In the coming months, tenants will be faced with difficult decisions concerning their operating space, and the biggest unknown is the amount of time it will take to get “back to normal.” That makes space decisions very difficult, as real estate is one of the highest costs for any business and is not something that can be quickly scaled up and down.
Consider the Future
It may be tempting to reduce real estate footprints to cut overall business expenses as more employees are working from home. However, there is no way to tell right now what the circumstances will be in six months. While many employees and companies have adapted to a work-from-home scenario, it is far from normal business conditions and shouldn’t be viewed as permanent. It would be short-sighted to ignore the many benefits of face-to-face collisions in the office, company culture, innovation, and so much more. Instead, businesses should make this decision when the data tells them it makes sense.
For organizations that have found remote work to be more manageable than expected, a good compromise could be unassigned seating arrangements that could provide more flexibility. Some businesses are already exploring these scenarios to better understand the impact modifications will have on space, density and workstyle.
To do this, companies can study workforce and people analytics. This includes employee commute patterns, lines of communication, and both typical and newfound forms of workplace engagement. Business should look at badge data, employee surveys, and conference room utilization before the crisis. Then, study how work changes when we exit this crisis and compare needs and new preferences that inform future space decisions.
We can discover which employees are the best candidates for remote work based on their proximity to the office, job function, and preferences captured through employee surveys. While hiring remote workers can be tempting as an approach to expanding the labor pool, it can also create future challenges if a company decides to bring those roles back into the office. In cases where remote employees are not within a reasonable commute distance, it could mean re-starting the hiring process.
Adjust for the Return
While companies are eager to get back to full productivity and bring everyone back into the office, it will require a staggered and thoughtful approach. As some restrictions are lifted, it’s likely that many social distancing and group limits will remain in place. One solution may be a rotating schedule for designated groups of employees with alternating days. Other adjustments could include temporarily requiring assigned desks, increased cleaning procedures, limiting the number of individuals in an elevator or conference room, eliminating shared food and beverage areas, and increasing hand sanitation stations.
Temporary modifications to office furniture may also be a consideration, such as adding clear privacy barriers to the tops of workstations, converting small conference areas into wellness/sanitation areas, and boosting video conferencing capabilities within the office.

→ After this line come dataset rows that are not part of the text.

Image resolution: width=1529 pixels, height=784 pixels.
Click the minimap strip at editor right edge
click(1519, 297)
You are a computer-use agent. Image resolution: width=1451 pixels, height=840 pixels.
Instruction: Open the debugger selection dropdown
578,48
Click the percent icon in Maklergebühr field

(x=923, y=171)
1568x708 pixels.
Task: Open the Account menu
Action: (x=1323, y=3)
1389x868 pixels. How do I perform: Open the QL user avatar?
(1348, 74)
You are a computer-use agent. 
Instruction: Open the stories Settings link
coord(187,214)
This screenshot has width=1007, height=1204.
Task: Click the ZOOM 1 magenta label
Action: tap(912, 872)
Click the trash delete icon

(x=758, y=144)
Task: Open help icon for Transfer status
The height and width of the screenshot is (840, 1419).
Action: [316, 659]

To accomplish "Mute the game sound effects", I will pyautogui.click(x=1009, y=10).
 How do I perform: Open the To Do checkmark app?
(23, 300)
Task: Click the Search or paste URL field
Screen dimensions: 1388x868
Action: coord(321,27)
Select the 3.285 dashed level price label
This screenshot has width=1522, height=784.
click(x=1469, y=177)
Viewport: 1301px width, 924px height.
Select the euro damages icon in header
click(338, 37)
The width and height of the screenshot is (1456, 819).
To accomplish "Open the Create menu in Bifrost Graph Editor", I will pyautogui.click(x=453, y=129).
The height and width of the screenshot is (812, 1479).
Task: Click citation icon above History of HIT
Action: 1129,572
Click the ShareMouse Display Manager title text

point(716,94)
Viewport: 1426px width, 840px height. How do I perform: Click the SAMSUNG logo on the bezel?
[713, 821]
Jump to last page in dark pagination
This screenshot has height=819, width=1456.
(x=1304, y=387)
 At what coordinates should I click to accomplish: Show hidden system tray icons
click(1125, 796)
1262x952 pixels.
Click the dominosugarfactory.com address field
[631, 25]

For many, this disruption will bring a new way to work and conduct business. We have found new technologies to help execute business despite social distancing. Employees have adapted to being forced into isolation. While businesses may have found a rhythm and success in these conditions, it is not necessarily the best permanent solution. There is much to be said for the advantages of a physical space for employees to gather, allowing for creative collisions within the company and with others throughout the building. There will no doubt be a new normal, one that includes more technology and remote working, as well as a traditional office space.